WORK REQUEST: Please reproduce all of the lines below, word for word and in full.

AVAILABLE DATA:
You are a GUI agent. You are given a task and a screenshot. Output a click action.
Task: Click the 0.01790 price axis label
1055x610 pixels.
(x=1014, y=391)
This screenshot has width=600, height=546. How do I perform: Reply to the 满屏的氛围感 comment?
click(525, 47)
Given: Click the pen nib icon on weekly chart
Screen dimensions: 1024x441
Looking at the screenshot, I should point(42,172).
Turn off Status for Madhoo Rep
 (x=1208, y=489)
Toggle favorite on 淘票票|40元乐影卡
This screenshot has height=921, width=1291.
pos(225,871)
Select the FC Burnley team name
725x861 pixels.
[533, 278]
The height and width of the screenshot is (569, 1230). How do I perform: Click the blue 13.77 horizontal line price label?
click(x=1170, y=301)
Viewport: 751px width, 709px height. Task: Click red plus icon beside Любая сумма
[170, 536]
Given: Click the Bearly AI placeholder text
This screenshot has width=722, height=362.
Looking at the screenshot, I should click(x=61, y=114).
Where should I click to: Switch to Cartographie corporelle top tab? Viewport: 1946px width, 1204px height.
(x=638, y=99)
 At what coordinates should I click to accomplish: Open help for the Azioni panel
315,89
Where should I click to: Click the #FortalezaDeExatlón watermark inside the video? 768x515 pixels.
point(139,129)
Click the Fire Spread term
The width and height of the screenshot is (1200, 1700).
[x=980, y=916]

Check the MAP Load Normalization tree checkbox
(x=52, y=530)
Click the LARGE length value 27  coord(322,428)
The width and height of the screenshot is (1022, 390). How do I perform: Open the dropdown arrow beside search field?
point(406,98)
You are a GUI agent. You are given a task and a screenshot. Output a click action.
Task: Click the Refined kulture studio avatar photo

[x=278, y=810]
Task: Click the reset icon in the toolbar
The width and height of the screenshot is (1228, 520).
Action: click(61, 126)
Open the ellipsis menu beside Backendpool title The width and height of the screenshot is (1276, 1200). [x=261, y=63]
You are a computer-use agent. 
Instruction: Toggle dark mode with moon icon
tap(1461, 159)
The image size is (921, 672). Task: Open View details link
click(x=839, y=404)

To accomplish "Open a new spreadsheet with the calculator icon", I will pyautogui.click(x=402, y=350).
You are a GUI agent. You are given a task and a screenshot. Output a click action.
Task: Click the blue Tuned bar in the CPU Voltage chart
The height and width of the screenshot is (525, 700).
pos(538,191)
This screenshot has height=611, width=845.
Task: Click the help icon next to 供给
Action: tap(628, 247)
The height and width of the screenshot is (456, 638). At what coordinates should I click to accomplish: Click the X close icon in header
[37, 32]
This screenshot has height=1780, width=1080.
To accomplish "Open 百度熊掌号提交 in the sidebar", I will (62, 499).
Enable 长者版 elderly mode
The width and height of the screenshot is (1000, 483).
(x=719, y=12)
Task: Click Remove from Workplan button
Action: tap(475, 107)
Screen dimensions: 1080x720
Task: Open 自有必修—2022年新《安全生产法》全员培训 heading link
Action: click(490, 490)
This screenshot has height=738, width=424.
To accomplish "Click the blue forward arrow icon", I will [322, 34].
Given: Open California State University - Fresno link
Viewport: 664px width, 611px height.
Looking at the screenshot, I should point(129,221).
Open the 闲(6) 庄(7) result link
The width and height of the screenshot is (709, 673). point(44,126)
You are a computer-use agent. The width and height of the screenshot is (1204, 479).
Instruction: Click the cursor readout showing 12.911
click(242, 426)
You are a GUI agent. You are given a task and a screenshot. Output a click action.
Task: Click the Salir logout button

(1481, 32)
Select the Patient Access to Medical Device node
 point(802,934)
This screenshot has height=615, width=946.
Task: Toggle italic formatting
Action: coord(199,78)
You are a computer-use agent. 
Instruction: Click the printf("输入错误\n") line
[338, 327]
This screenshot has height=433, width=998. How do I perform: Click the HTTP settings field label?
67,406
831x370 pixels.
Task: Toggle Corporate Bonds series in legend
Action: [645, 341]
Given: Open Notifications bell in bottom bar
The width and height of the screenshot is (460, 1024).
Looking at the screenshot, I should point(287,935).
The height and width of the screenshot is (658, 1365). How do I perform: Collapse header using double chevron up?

RESPONSE AREA:
You are a GUI agent. You are given a task and a screenshot. Output a click action.
Task: Click the 0.01790 price axis label
1055x610 pixels.
(x=1014, y=391)
This screenshot has width=600, height=546. How do I perform: Reply to the 满屏的氛围感 comment?
click(525, 47)
Given: Click the pen nib icon on weekly chart
Screen dimensions: 1024x441
Looking at the screenshot, I should point(42,172).
Turn off Status for Madhoo Rep
 (x=1208, y=489)
Toggle favorite on 淘票票|40元乐影卡
This screenshot has height=921, width=1291.
pos(225,871)
Select the FC Burnley team name
725x861 pixels.
[533, 278]
The height and width of the screenshot is (569, 1230). How do I perform: Click the blue 13.77 horizontal line price label?
click(x=1170, y=301)
Viewport: 751px width, 709px height. Task: Click red plus icon beside Любая сумма
[170, 536]
Given: Click the Bearly AI placeholder text
This screenshot has width=722, height=362.
Looking at the screenshot, I should click(x=61, y=114).
Where should I click to: Switch to Cartographie corporelle top tab? Viewport: 1946px width, 1204px height.
(x=638, y=99)
 At what coordinates should I click to accomplish: Open help for the Azioni panel
315,89
Where should I click to: Click the #FortalezaDeExatlón watermark inside the video? 768x515 pixels.
point(139,129)
Click the Fire Spread term
The width and height of the screenshot is (1200, 1700).
[x=980, y=916]

Check the MAP Load Normalization tree checkbox
(x=52, y=530)
Click the LARGE length value 27  coord(322,428)
The width and height of the screenshot is (1022, 390). How do I perform: Open the dropdown arrow beside search field?
point(406,98)
You are a GUI agent. You are given a task and a screenshot. Output a click action.
Task: Click the Refined kulture studio avatar photo

[x=278, y=810]
Task: Click the reset icon in the toolbar
The width and height of the screenshot is (1228, 520).
Action: click(61, 126)
Open the ellipsis menu beside Backendpool title The width and height of the screenshot is (1276, 1200). [x=261, y=63]
You are a computer-use agent. 
Instruction: Toggle dark mode with moon icon
tap(1461, 159)
The image size is (921, 672). Task: Open View details link
click(x=839, y=404)

To accomplish "Open a new spreadsheet with the calculator icon", I will pyautogui.click(x=402, y=350).
You are a GUI agent. You are given a task and a screenshot. Output a click action.
Task: Click the blue Tuned bar in the CPU Voltage chart
The height and width of the screenshot is (525, 700).
pos(538,191)
This screenshot has height=611, width=845.
Task: Click the help icon next to 供给
Action: tap(628, 247)
The height and width of the screenshot is (456, 638). At what coordinates should I click to accomplish: Click the X close icon in header
[37, 32]
This screenshot has height=1780, width=1080.
To accomplish "Open 百度熊掌号提交 in the sidebar", I will (62, 499).
Enable 长者版 elderly mode
The width and height of the screenshot is (1000, 483).
(x=719, y=12)
Task: Click Remove from Workplan button
Action: tap(475, 107)
Screen dimensions: 1080x720
Task: Open 自有必修—2022年新《安全生产法》全员培训 heading link
Action: click(490, 490)
This screenshot has height=738, width=424.
To accomplish "Click the blue forward arrow icon", I will [322, 34].
Given: Open California State University - Fresno link
Viewport: 664px width, 611px height.
Looking at the screenshot, I should point(129,221).
Open the 闲(6) 庄(7) result link
The width and height of the screenshot is (709, 673). point(44,126)
You are a computer-use agent. The width and height of the screenshot is (1204, 479).
Instruction: Click the cursor readout showing 12.911
click(242, 426)
You are a GUI agent. You are given a task and a screenshot. Output a click action.
Task: Click the Salir logout button

(1481, 32)
Select the Patient Access to Medical Device node
 point(802,934)
This screenshot has height=615, width=946.
Task: Toggle italic formatting
Action: coord(199,78)
You are a computer-use agent. 
Instruction: Click the printf("输入错误\n") line
[338, 327]
This screenshot has height=433, width=998. How do I perform: Click the HTTP settings field label?
67,406
831x370 pixels.
Task: Toggle Corporate Bonds series in legend
Action: [645, 341]
Given: Open Notifications bell in bottom bar
The width and height of the screenshot is (460, 1024).
Looking at the screenshot, I should point(287,935).
The height and width of the screenshot is (658, 1365). How do I perform: Collapse header using double chevron up?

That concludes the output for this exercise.